When Myshkin meets Nastasya, he perceives her innocence, despite society's condemnation of her as a fallen woman.  Nastasya is attracted by his compassion and assurances of hope, but cannot escape the road to self-destruction.  Myshkin offers salvation; all she can see is a dead Christ.  And so, time after time, Nastasya takes the action that validates her (mis)self-conception: that she is destroyed.

Nastasya sees her fallenness with such intensity that she cannot see past the tomb to Easter Sunday.  She forgets there is a Resurrection--for Christ, and for her.

In such an instance, how far should Myshkin's compassion go?  

Nastasya is pulled between the path of salvation (represented by Myshkin) and that of destruction, which lies with a gentleman named Rogozhin.  Rogozhin's feelings for Nastasya are violently passionate.  His jealousy is as pointed and sharp as the tip of the knife he hides in a drawer.  

When Nastasya prepares to leave with Rogozhin, Myshkin--moved by pity--proposes to her.  

"I will consider that you are doing me an honor, and not I you.  I am nothing, but you have suffered and have emerged pure from such a hell, and that is a lot.  Why do you feel ashamed and want to go with Rogozhin?...I...love you...Nastasya Filippovna.  I will die for you, Nastasya Filippovna."

His offer is rejected, but Myshkin's compassion is undeterred.  At the climax of the novel, Myshkin is once again presented with the opportunity to save Nastasya.  The stakes are higher for Myshkin, as doing so causes him to sacrifice the romantic relationship he was developing with another character, Aglaya.  Aglaya is from an upstanding family, a young and pure girl who fills Myshkin with happiness.

Nevertheless, Nastasya accepts Myshkin's proposal to marriage and a wedding date is set.

The groom is motivated by pity, like that one would experience for a sick child.  The bride is partly filled with vindictive pride, eager to prove that she is just as worthy of Myshkin as anyone else.  She is also riddled with the conviction that, underneath it all, she is unworthy of anyone.

As the wedding nears, a friend pragmatically advises Myshkin:

"She deserves compassion?  Is that what you want to say, my good Prince?  But for the sake of compassion and for the sake of her good pleasure, was it possible to disgrace this other, this lofty and pure girl [Aglaya], to humiliate her before those arrogant, before those hateful eyes?  How far can compassion go, then?  That is an incredible exaggeration!  Is it possible, while loving a girl, to humiliate her so before her rival, to abandon her for the other one, right in front of that other one, after making her an honorable proposal yourself ... ?"

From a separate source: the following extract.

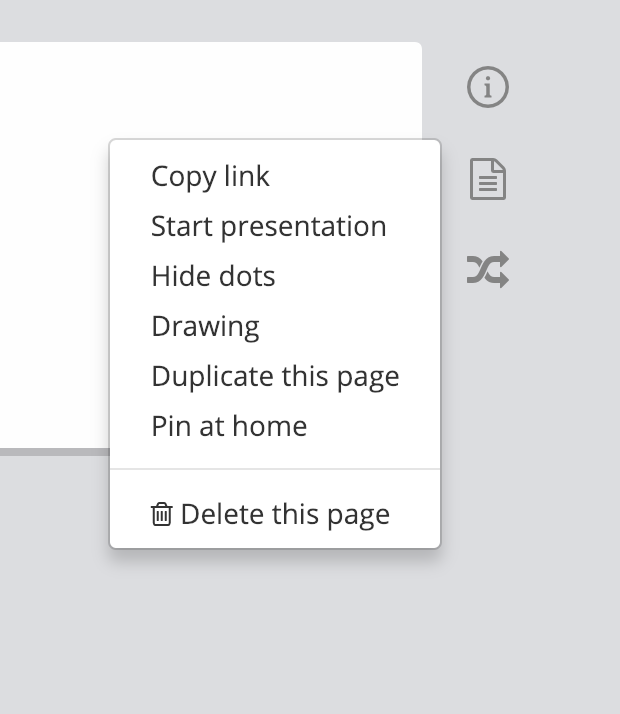Image resolution: width=620 pixels, height=714 pixels.
Task: Click the Delete this page text
Action: 285,515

Was Myshkin's sacrifice redemptive?

In short, no.  Nastasya could not leave the path of self-destruction.  Though love, compassion, and forgiveness were extended to her, waiting for her at the head of the church aisle, on her wedding day she ran into the arms of Rogozhin ... and straight to her death.  

While I championed Myshkin for the majority of the novel and thoroughly liked his character, I, too, thought him an idiot on occasion.  It seemed as though his compassion veered into enabling at times.  He would not stop trying to save Nastasya, even though his efforts produced the same result time after time.  

Myshkin risked everything and the result?  Nastasya was murdered, Aglaya married an impostor who didn't love her, Rogozhin was found guilty and sent to hard labor in Serbia, and Myshkin lapsed into mental insanity from which he wasn't expected to recover.

The novel is a tragedy; there is no happy ever after for the characters.  One must speculate Dostoyevsky's message to the reader.  Did Myshkin's compassion go too far, to the point where he unwittingly contributed to the self-destructive behavior?  For that, one may well call him an idiot.

But it may be, too, that society is the idiot.  They could not understand Myshkin's compassion.  Aglaya was consumed with jealousy and left Myshkin, unable to comprehend his feelings toward Nastasya.  Likewise, those around Myshkin were perplexed by his behavior.  Instead of supporting him in his efforts to save Nastasya, they rebuked and derided him.  

For me, it is a reminder that, though Myshkin is the hero and the "positively beautiful man," he remains that: a man.  It takes more than a man to redeem.  We need a God-man.